White Hat Hacker: Healthcare.gov Never Had Security Built Into It
December 3, 2013 - 9:17 am
Let’s go over what President Barack Obama is telling Americans to do. He’ll speak again today on the subject of Obamacare, and will probably tell Americans that the website is working better so go ahead and use it to shop for health insurance.
He will be telling Americans to transmit their personal information via a site that is unsecure, and was never built with any security at all, according to white hat hacker David Kennedy.
It could take a year to secure the risk of “high exposures” of personal information on the federal Obamacare online exchange, a cybersecurity expert told CNBC on Monday.
“When you develop a website, you develop it with security in mind. And it doesn’t appear to have happened this time,” said David Kennedy, a so-called “white hat” hacker who tests online security by breaching websites. He testified on Capitol Hill about the flaws of HealthCare.gov last week.
“It’s really hard to go back and fix the security around it because security wasn’t built into it,” said Kennedy, chief executive of TrustedSec. “We’re talking multiple months to over a year to at least address some of the critical-to-high exposures on the website itself.”
Another online security expert—who spoke at last week’s House hearing and then on CNBC—said the federal Obamacare website needs to be shut down and rebuilt from scratch. Morgan Wright, CEO of Crowd Sourced Investigations said: “There’s not a plan to fix this that meets the sniff test of being reasonable.”
HHS had explained then that steps were taken to ease security concerns after the memo was written, and that consumer information was secure. Technicians fixed a security bug in the password reset function in late October, the agency said.
But on CNBC, Kennedy disputed those claims, saying vulnerabilities remain on “everything from hacking someone’s computer so when you visit the website it actually tries to hack your computer back, all the way to being able to extract email addresses, users names—first name, last name—[and] locations.”
President Barack Obama, who we now know lied for years about what Obamacare would do, will be telling unsuspecting Americans to expose themselves and their families to hackers and identity thieves. In fact, not only is Obama telling them to do this, via Obamacare’s mandates he is ordering them — at the threat of facing an IRS that has become a political weapon — to do it. He will not only not warn Americans of the dangers, he will try to convince them that all is well with Healthcare.gov’s security. When the site will remain unsecure for many months, maybe even a whole year.

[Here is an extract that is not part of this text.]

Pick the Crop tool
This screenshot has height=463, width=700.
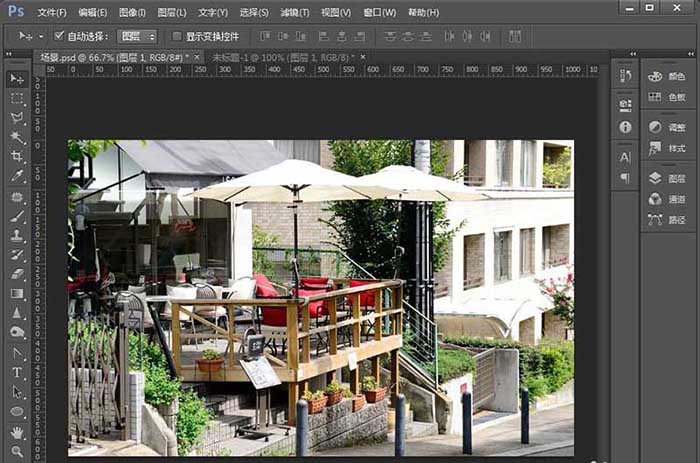tap(17, 157)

And it doesn’t stop there. Suppose you’re not computer savvy or find Obamacare confusing. Most people do. Obama wants you to go to the “navigators,” who are being paid to help Americans figure out Healthcare.gov and use it to buy insurance. But the navigators themselves aren’t being vetted. They’re not Boy Scouts. This administration would never choose Boy Scouts, as its intolerant hard left core would never stand for that. Among the navigators are leftwing political groups of the type caught helping pimps and engaging in election fraud, and felons and assorted henchmen of far left politics. Using the navigators amounts to playing Russian roulette with your personal information.
So, Obama will be sending unsuspecting Americans straight into the arms of some seriously bad actors. To use a website which compromises your personal information.
I’m sorry, but this is not mere politics or a president papering over a rickety policy. It’s not mere incompetence or average political dishonesty. This is evil.
If a private sector CEO did what Obama is doing, they would be headed for prison.